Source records

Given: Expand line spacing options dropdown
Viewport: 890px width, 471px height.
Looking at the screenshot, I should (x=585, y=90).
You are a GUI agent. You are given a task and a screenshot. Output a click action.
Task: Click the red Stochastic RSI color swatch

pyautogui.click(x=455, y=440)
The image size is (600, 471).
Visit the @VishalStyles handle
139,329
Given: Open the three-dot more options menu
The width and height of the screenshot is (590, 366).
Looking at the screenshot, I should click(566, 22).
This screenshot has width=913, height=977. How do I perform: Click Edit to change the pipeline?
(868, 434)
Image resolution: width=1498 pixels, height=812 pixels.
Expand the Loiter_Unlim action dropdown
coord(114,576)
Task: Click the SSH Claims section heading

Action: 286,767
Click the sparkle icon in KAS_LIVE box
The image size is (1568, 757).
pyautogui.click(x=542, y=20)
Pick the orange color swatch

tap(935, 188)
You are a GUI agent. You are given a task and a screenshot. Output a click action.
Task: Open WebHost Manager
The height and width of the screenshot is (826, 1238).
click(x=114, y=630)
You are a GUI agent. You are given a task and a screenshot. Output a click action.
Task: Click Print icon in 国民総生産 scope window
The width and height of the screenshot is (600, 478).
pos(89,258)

## [EXERCISE DESCRIPTION]
Please provide an exact transcription of each line from the one holding "Viewport: 890px width, 471px height." through the final line of the data above.

## [RESPONSE BELOW]
Viewport: 890px width, 471px height.
Looking at the screenshot, I should (x=585, y=90).
You are a GUI agent. You are given a task and a screenshot. Output a click action.
Task: Click the red Stochastic RSI color swatch

pyautogui.click(x=455, y=440)
The image size is (600, 471).
Visit the @VishalStyles handle
139,329
Given: Open the three-dot more options menu
The width and height of the screenshot is (590, 366).
Looking at the screenshot, I should click(566, 22).
This screenshot has width=913, height=977. How do I perform: Click Edit to change the pipeline?
(868, 434)
Image resolution: width=1498 pixels, height=812 pixels.
Expand the Loiter_Unlim action dropdown
coord(114,576)
Task: Click the SSH Claims section heading

Action: 286,767
Click the sparkle icon in KAS_LIVE box
The image size is (1568, 757).
pyautogui.click(x=542, y=20)
Pick the orange color swatch

tap(935, 188)
You are a GUI agent. You are given a task and a screenshot. Output a click action.
Task: Open WebHost Manager
The height and width of the screenshot is (826, 1238).
click(x=114, y=630)
You are a GUI agent. You are given a task and a screenshot. Output a click action.
Task: Click Print icon in 国民総生産 scope window
The width and height of the screenshot is (600, 478).
pos(89,258)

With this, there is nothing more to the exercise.